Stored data
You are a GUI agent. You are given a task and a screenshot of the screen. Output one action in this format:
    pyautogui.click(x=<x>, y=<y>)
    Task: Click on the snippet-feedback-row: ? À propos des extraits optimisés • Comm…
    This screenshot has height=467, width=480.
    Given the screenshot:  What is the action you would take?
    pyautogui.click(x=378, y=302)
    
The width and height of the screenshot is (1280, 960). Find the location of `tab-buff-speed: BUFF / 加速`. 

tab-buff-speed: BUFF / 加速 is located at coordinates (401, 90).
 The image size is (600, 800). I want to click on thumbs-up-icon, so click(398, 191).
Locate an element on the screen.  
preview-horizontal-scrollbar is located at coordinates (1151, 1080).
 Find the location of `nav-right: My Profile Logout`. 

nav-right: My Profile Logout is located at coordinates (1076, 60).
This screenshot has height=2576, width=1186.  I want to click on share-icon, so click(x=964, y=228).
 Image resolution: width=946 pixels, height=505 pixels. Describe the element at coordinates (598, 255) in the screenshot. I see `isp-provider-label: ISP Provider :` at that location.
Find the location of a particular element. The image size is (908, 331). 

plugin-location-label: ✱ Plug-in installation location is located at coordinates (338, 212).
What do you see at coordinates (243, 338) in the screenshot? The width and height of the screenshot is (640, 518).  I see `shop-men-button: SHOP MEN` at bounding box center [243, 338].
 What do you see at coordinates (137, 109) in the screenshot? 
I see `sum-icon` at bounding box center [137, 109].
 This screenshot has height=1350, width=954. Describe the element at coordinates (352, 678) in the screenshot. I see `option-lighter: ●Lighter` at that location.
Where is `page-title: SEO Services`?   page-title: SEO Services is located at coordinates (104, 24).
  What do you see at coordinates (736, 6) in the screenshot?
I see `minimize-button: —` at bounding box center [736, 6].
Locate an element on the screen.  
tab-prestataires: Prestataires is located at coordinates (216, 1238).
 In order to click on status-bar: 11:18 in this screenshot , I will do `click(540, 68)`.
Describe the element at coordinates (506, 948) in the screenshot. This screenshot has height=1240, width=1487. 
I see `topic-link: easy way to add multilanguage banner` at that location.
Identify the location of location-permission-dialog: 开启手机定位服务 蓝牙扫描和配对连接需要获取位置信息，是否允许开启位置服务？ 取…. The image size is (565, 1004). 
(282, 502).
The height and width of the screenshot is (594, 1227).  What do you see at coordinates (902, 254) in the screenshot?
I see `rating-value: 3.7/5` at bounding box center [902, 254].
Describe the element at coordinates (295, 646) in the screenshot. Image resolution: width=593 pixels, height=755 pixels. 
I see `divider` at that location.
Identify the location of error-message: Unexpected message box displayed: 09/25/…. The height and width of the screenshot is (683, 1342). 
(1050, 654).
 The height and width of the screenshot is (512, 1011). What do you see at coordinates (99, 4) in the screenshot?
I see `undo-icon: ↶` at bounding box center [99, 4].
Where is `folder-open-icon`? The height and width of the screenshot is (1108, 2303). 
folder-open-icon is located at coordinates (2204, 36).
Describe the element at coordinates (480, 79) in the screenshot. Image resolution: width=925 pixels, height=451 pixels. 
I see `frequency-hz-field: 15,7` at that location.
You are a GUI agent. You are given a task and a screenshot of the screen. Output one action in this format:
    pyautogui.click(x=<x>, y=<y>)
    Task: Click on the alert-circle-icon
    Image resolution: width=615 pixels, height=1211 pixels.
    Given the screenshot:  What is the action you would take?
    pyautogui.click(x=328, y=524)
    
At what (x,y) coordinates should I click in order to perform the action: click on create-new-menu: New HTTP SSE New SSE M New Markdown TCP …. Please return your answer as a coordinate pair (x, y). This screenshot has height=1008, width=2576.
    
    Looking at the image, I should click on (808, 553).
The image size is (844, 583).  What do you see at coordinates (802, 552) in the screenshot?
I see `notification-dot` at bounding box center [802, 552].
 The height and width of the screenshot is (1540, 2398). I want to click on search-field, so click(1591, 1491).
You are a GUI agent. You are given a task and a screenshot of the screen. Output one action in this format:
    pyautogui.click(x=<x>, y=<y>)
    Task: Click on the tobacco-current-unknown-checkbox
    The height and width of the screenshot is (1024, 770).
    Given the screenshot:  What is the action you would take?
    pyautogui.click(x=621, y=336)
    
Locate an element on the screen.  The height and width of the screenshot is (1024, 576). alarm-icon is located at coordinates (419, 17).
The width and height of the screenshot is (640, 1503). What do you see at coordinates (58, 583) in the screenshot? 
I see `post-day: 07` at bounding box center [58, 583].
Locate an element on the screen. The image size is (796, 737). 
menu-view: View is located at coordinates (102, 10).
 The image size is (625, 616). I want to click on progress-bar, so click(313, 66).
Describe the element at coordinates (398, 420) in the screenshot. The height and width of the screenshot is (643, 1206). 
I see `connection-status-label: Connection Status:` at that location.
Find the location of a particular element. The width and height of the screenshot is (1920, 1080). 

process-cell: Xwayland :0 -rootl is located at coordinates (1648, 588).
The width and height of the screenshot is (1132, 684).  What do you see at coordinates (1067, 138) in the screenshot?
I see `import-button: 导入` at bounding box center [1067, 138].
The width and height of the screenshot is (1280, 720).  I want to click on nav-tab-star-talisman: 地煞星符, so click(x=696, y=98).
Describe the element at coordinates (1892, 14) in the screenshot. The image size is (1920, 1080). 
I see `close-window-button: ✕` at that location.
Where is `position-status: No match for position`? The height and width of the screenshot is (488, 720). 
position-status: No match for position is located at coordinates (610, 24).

Task brief
Gather every line of the material above that contains the word "particular", copying each in full.

Exercise result
Find the location of a particular element. The image size is (908, 331). 
Find the location of a particular element. The width and height of the screenshot is (1920, 1080). 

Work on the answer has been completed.